**Task requirements**
Extract the lines running from the one that contains "This screenshot has" through the one that contains "(x=18, y=65)", both included, and repeat them unchanged.

___ Data to process

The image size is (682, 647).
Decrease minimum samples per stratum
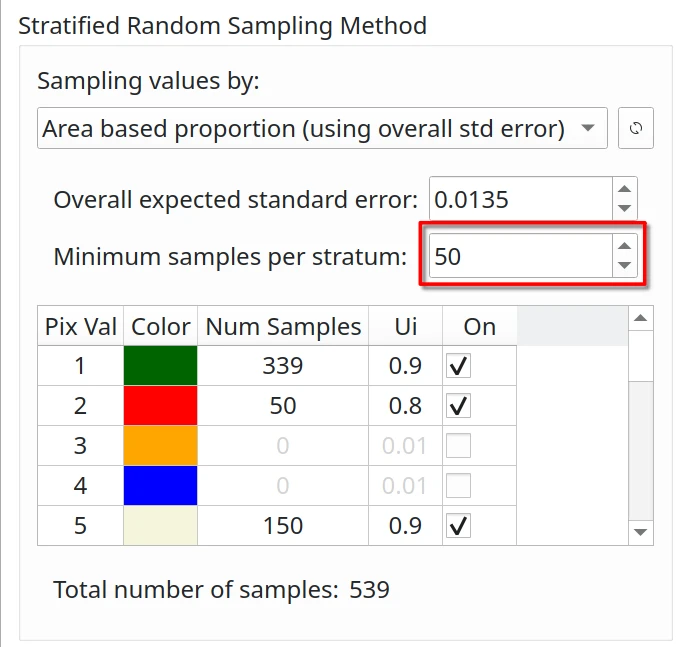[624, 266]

______
___ Data to process

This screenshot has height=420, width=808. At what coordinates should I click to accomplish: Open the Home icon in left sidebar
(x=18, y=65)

______

**Correct response**
This screenshot has height=420, width=808. At what coordinates should I click to accomplish: Open the Home icon in left sidebar
(x=18, y=65)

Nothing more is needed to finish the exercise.